**RECORDS FOR THE EXERCISE:**
###

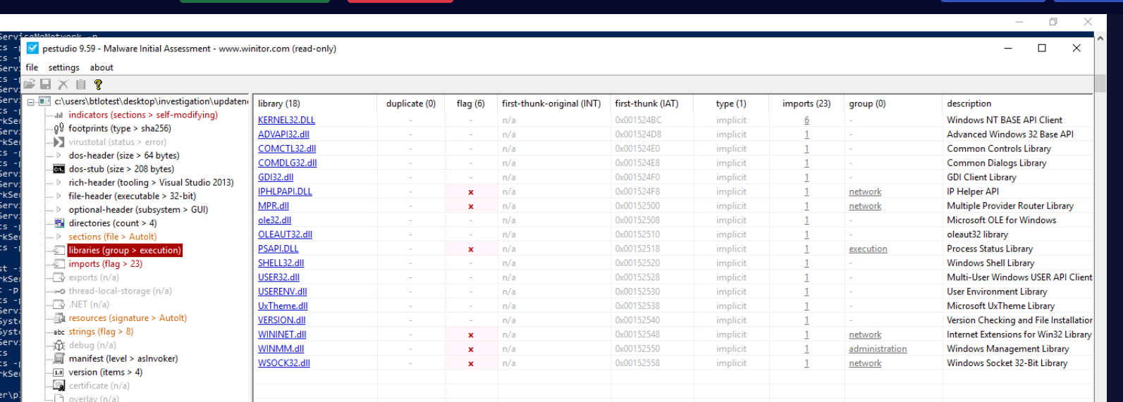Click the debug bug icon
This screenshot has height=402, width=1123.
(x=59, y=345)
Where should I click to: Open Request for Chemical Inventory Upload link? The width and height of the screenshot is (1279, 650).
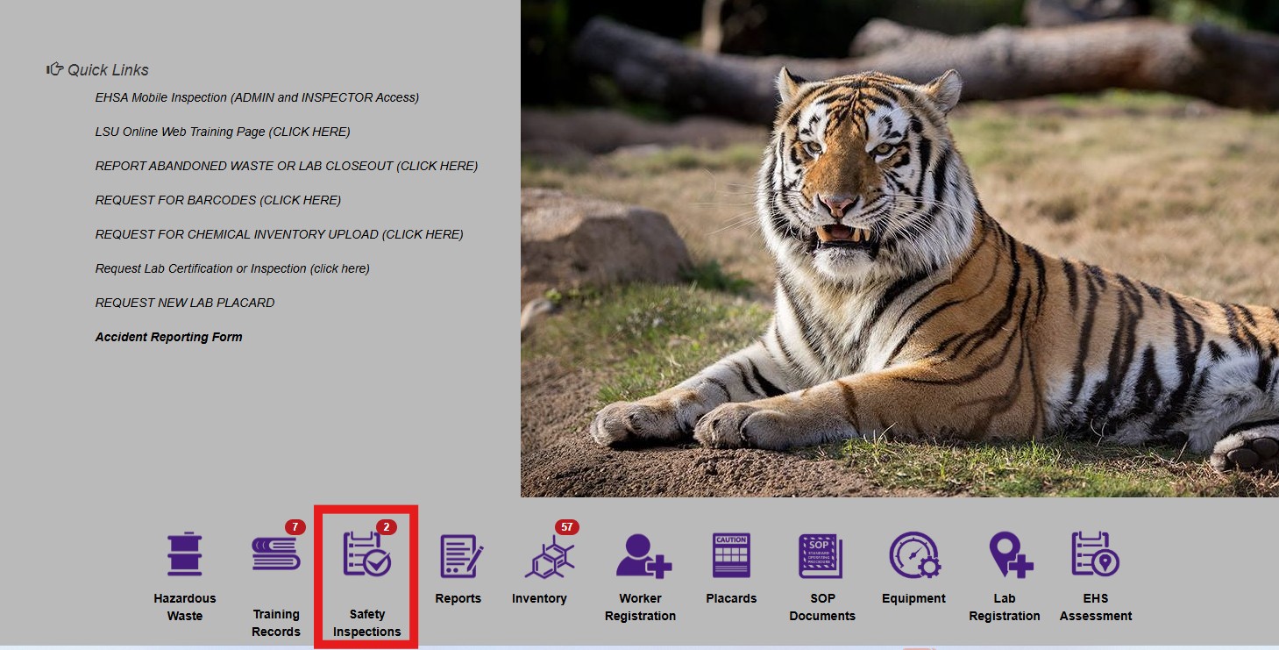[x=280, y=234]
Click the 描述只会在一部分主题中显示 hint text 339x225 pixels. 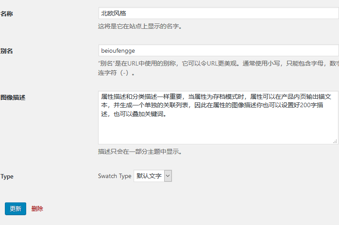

###

**WHAT NEEDS TO BE DONE:**
The lines from the one containing "Where should I" to the final line of the material, both ends included, should be retyped exactly and alone, with no pictures.

**YOUR SOLUTION:**
Where should I click to: Open Request for Chemical Inventory Upload link? The width and height of the screenshot is (1279, 650).
[x=280, y=234]
Click the 描述只会在一部分主题中显示 hint text 339x225 pixels. 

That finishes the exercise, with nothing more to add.